[EXERCISE DETAILS] Your answer must be the exact lines from the one with "Click the green highlighted" to the end of the data, both included, with no pictures.

[MATERIALS PROVIDED]
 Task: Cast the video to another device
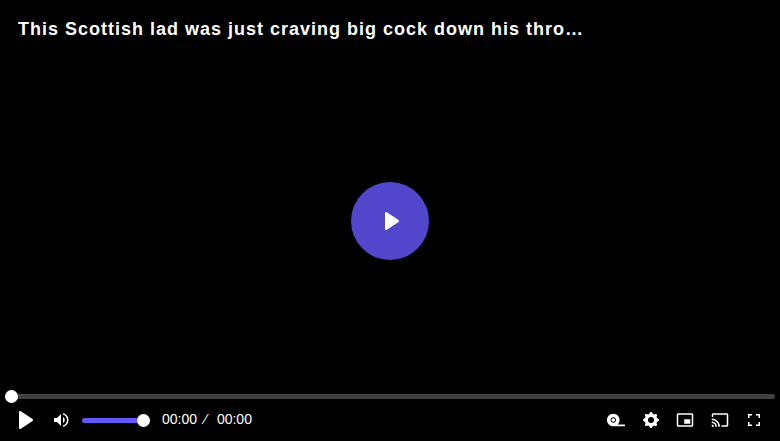tap(720, 420)
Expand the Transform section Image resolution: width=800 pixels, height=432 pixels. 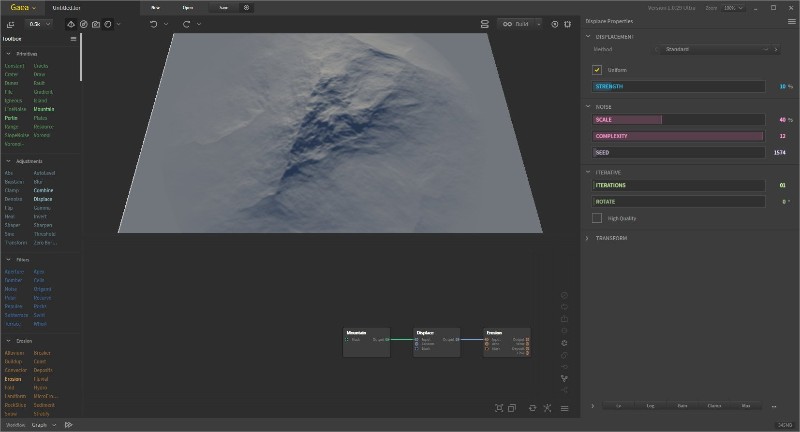coord(611,238)
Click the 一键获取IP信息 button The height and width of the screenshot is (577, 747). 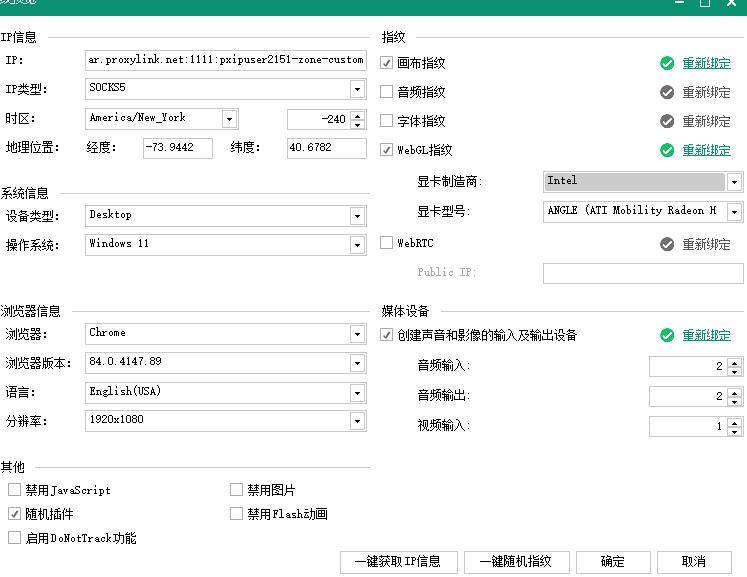398,562
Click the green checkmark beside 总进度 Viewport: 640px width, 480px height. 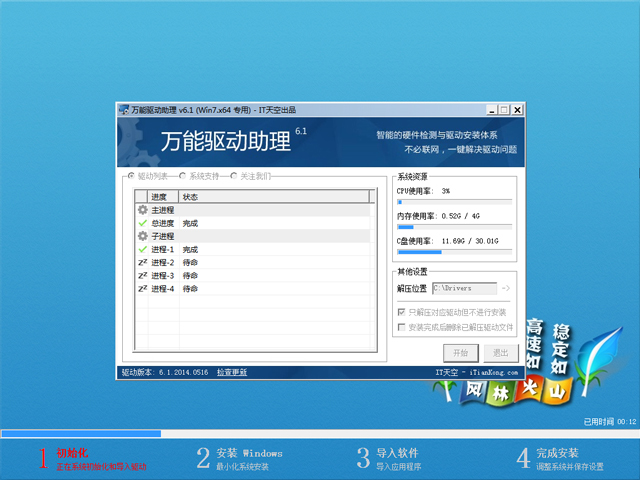point(142,223)
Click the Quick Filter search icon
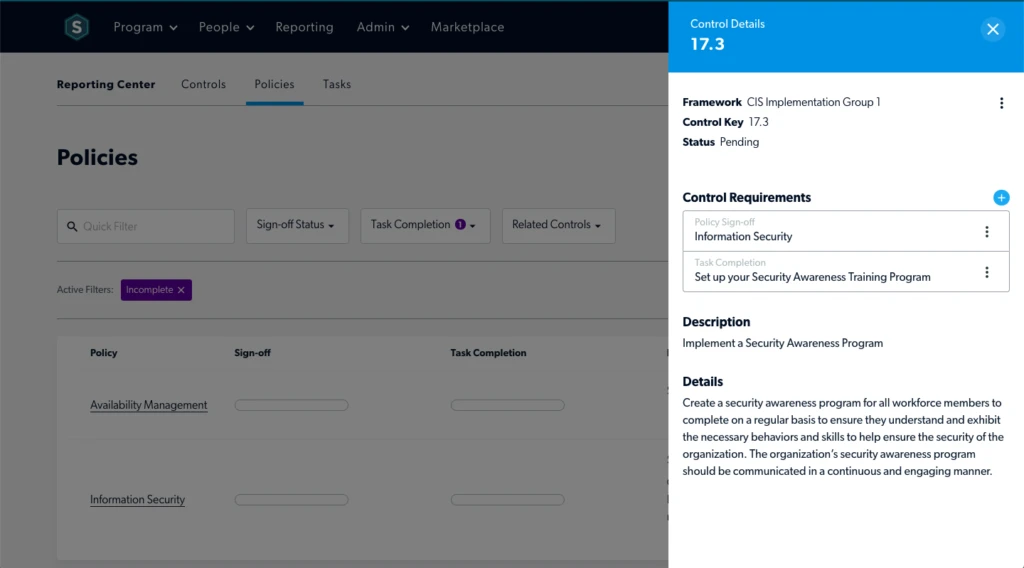The image size is (1024, 568). pyautogui.click(x=72, y=227)
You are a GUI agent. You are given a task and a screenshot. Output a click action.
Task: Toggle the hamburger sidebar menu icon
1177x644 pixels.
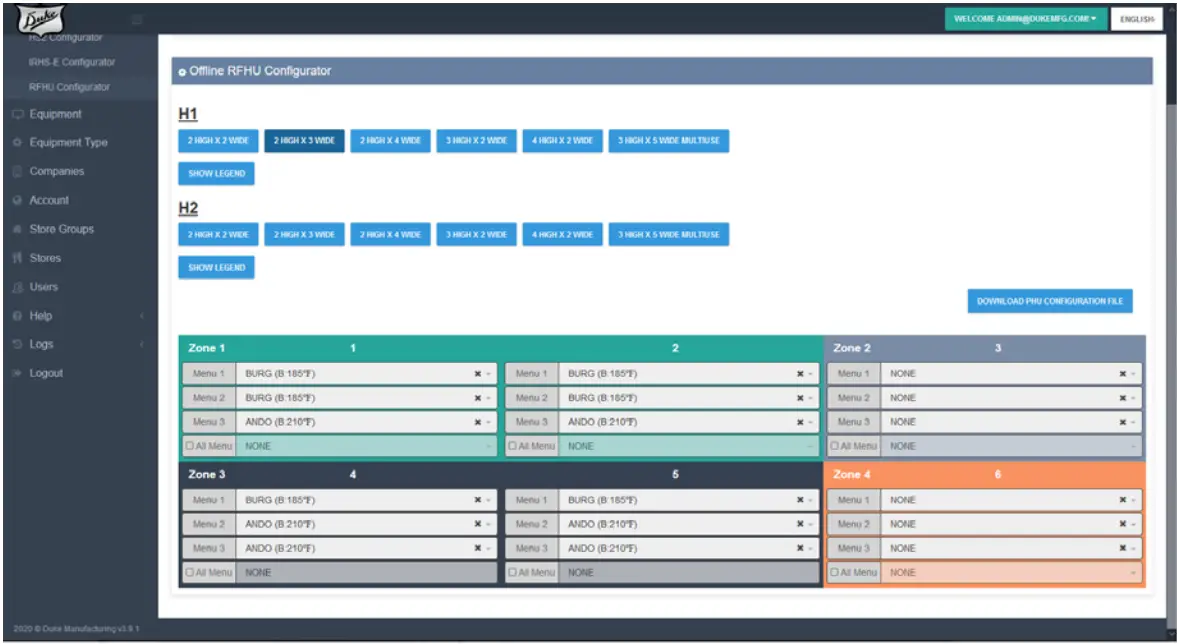(137, 20)
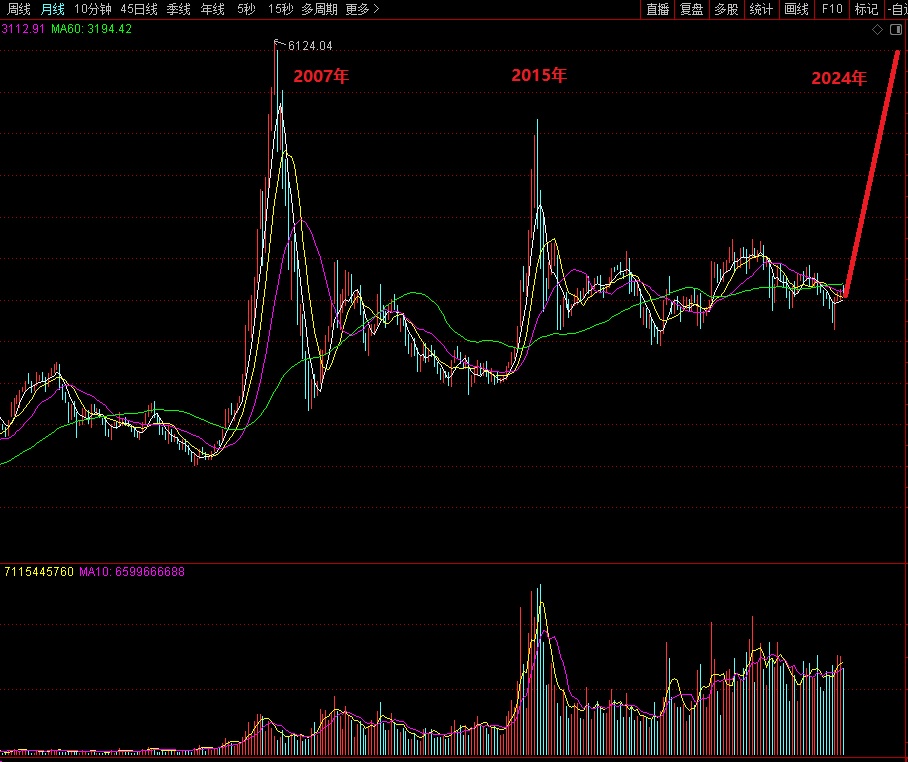Open the 统计 statistics tool

pyautogui.click(x=761, y=9)

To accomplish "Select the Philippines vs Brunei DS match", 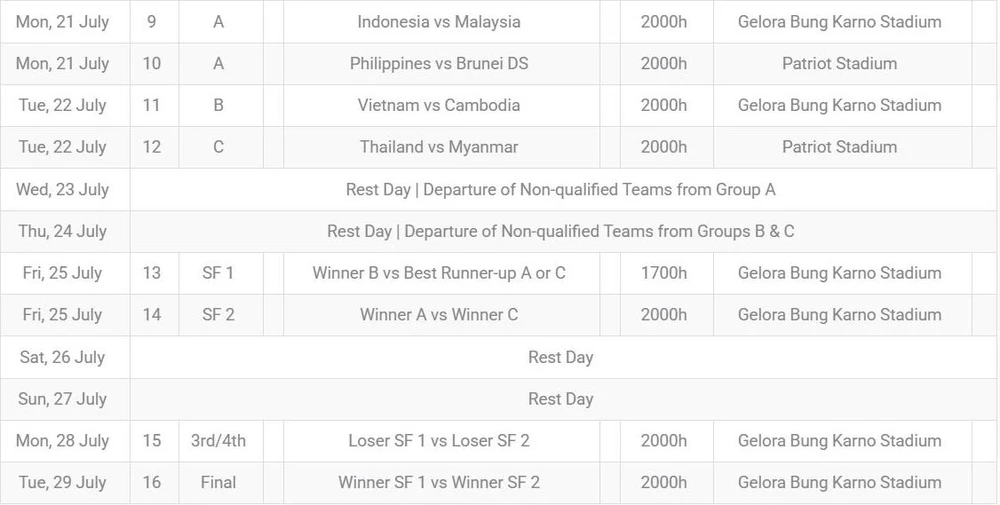I will [x=439, y=63].
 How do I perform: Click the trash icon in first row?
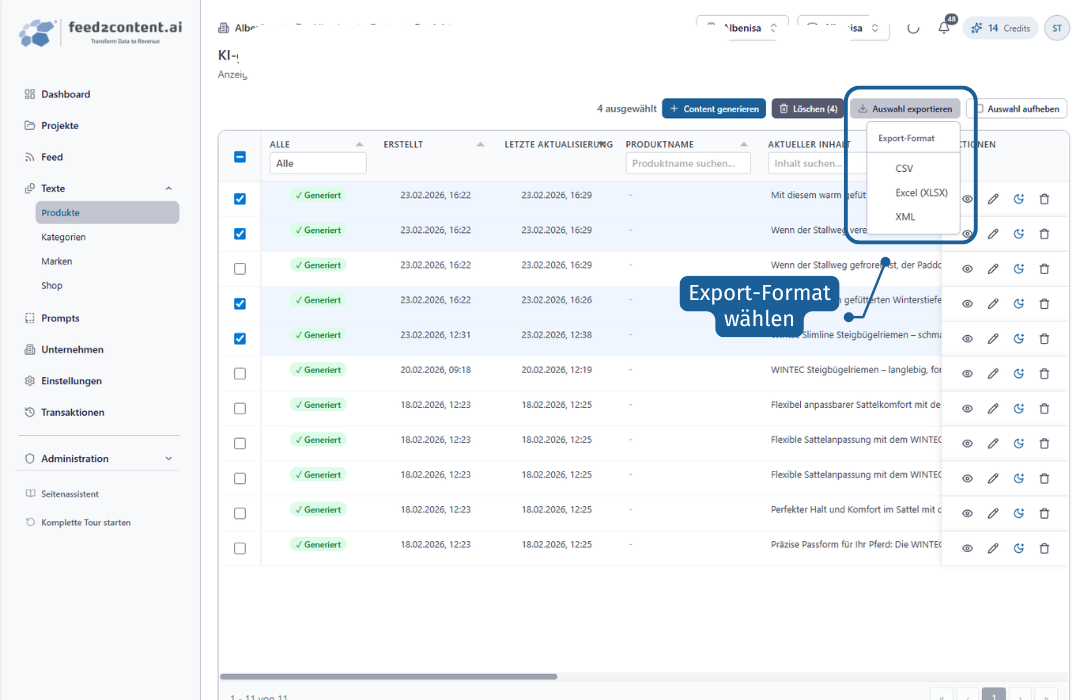click(1044, 199)
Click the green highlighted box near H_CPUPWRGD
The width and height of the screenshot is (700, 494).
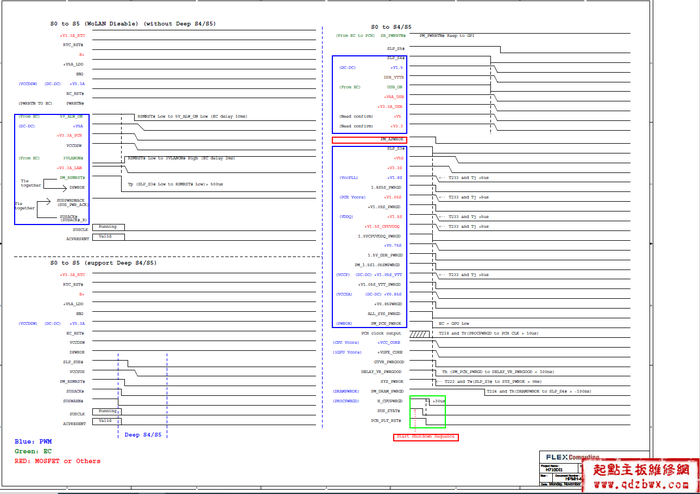[x=426, y=410]
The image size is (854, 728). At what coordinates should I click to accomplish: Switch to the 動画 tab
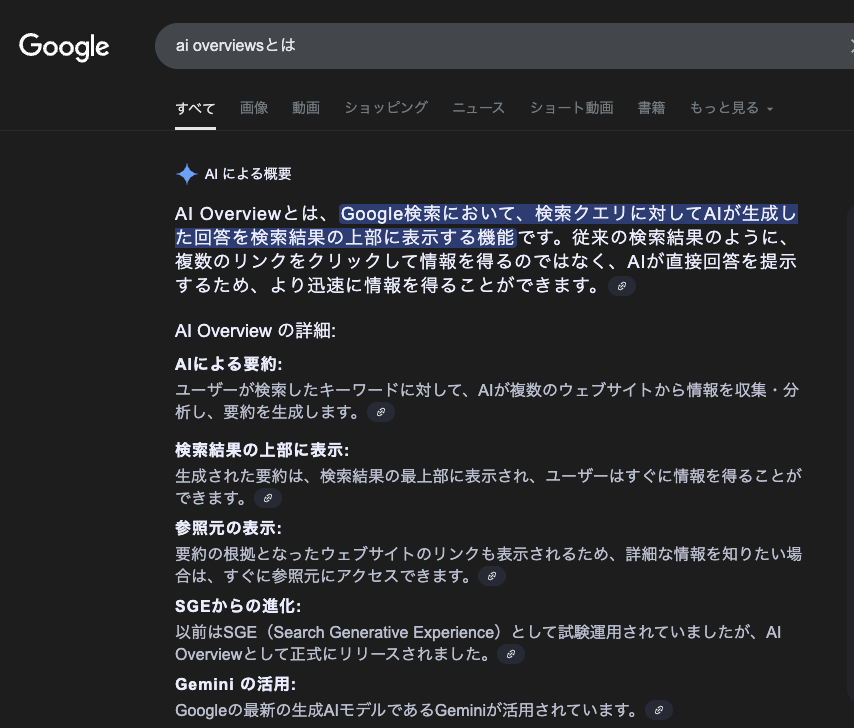click(x=306, y=108)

[SOLUTION TO THIS EXERCISE]
Click the green highlighted box near H_CPUPWRGD
The width and height of the screenshot is (700, 494).
[x=426, y=410]
The image size is (854, 728). At what coordinates should I click to accomplish: Switch to the 動画 tab
click(x=306, y=108)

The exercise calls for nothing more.